Louisiana District Court Judge Nadine M. Ramsey granted a motion by the city of New Orleans for summary judgment in a challenge to its domestic partnership registry ordinance and its policy of giving health benefits to domestic partners of city employees.
Ramsey's January 15 ruling will undoubtedly be appealed.
Court rejects right-wing suit against partner health care, registry
The lawsuit was filed by the Alliance Defense Fund, an anti-gay litigation organization, on behalf of a group of New Orleans residents in 2003, in belated reaction to domestic partner advances from the late 1990s. In 1997, the city amended its health insurance program to extend benefits to municipal employees' domestic partners, and two years later the City Council enacted an ordinance creating the partnership registry.
After the lawsuit was filed, state voters approved an amendment to Louisiana's Constitution that bars same-sex marriages and any “legal status identical or substantially similar to that of marriage for unmarried individuals.”
In its original form, the lawsuit relied on a state constitutional prohibition against local governments passing laws “governing private or civil relationships” and an argument about the city's lack of legislative authority to provide employee domestic partnership benefits. After the marriage amendment was passed, the plaintiffs added the argument that providing any legal recognition or benefits for domestic partners violated the new constitutional provision as well.
The long delay in getting to this ruling on the merits resulted from the city's original strategy of having the case thrown out on technical grounds, arguing that the plaintiffs lack standing. Although that argument won in a district court and was upheld on intermediate appeal, the state Supreme Court ruled otherwise in 2006, finding that city taxpayers can challenge any unlawful spending of taxpayer money, and that the question of the registry was sufficiently intertwined with the benefits issue for the suit to go forward on both fronts.
In her brief opinion, Judge Ramsey ruled against the plaintiffs on all three legal theories. First, she disagreed with the plaintiffs' characterization that the New Orleans policies were an effort to “govern” private or civil relationships. Quoting the registry ordinance, she pointed out that it “simply 'establishes a mechanism for the public expression and documentation of the commitment reflected by the domestic partnership.'” The city did not seek to “govern” such relationships in any way, Ramsey found.
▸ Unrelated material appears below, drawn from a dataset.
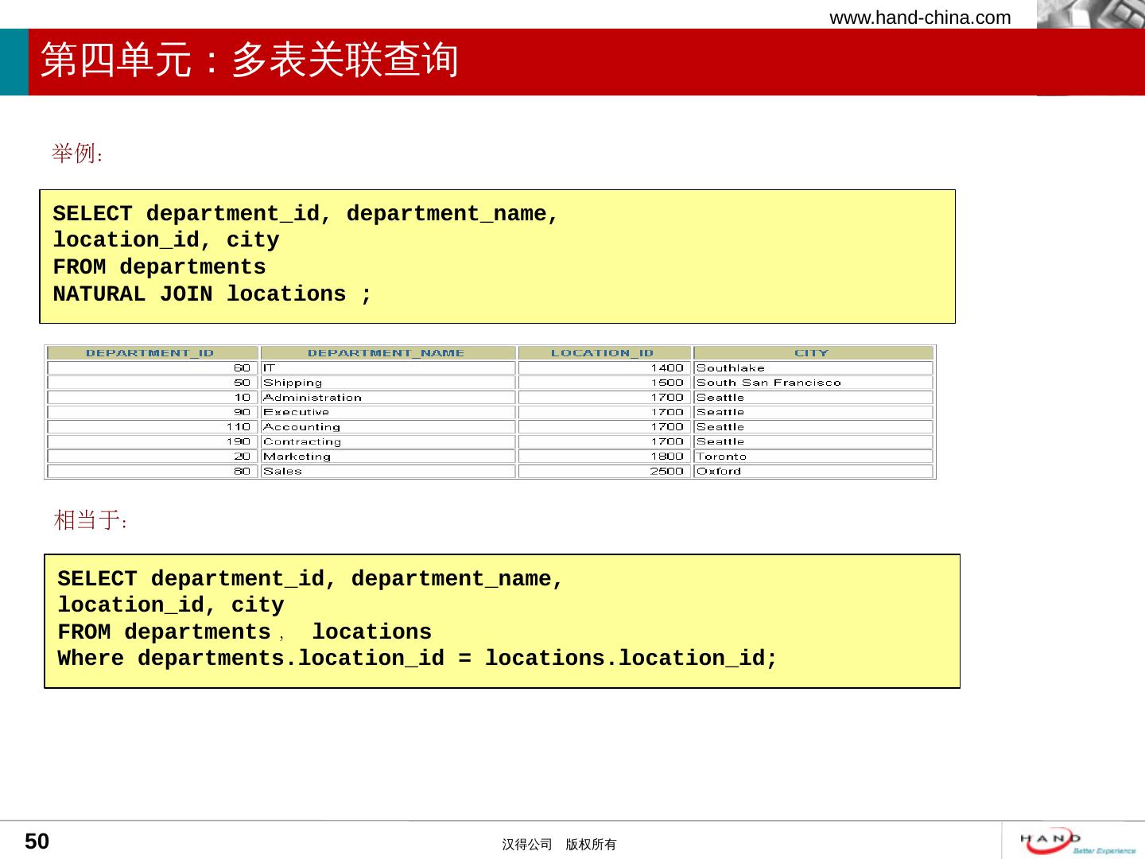Select the DEPARTMENT_ID column header
Viewport: 1145px width, 859px height.
coord(150,353)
Second, the judge observed that New Orleans' home rule powers gave the City Council broad legislative authority. Under its municipal charter, “the City is permitted to pass any ordinance so long as it is not violative of the Louisiana Constitution,” she wrote. “This Court can find no authority to suggest that the extension of health care benefits to domestic partners of City employees is in any way in violation of the Louisiana Constitution.”
Indeed, Ramsey noted, a state statute specifically authorizes municipalities to “contract for any type of insurance protection for itself or its officers and employees,” which she interpreted to mean that “the City, as an employer, has the discretion to choose which benefits it will provide to its employees.”
Finally, the judge saw no merit to the claim based on the anti-marriage state constitutional amendment.
“The extension of health care benefits does not afford a legal status 'identical or substantially similar to that of marriage,'” Ramsey wrote, “nor does it in any way trample on any purported public policy favoring marriage over unmarried cohabitation. The City's decision to extend health care benefits to the domestic partners of City employees simply provides health insurance to a greater number of persons, without regard to marital status.”
Since Alliance Defense Fund is paying for the case, an appeal seems assured. When the suit was filed, the city invited Lambda Legal to intervene to represent the interests of individuals who are receiving health benefits under the city policy, and Lambda was afforded full participation in the case.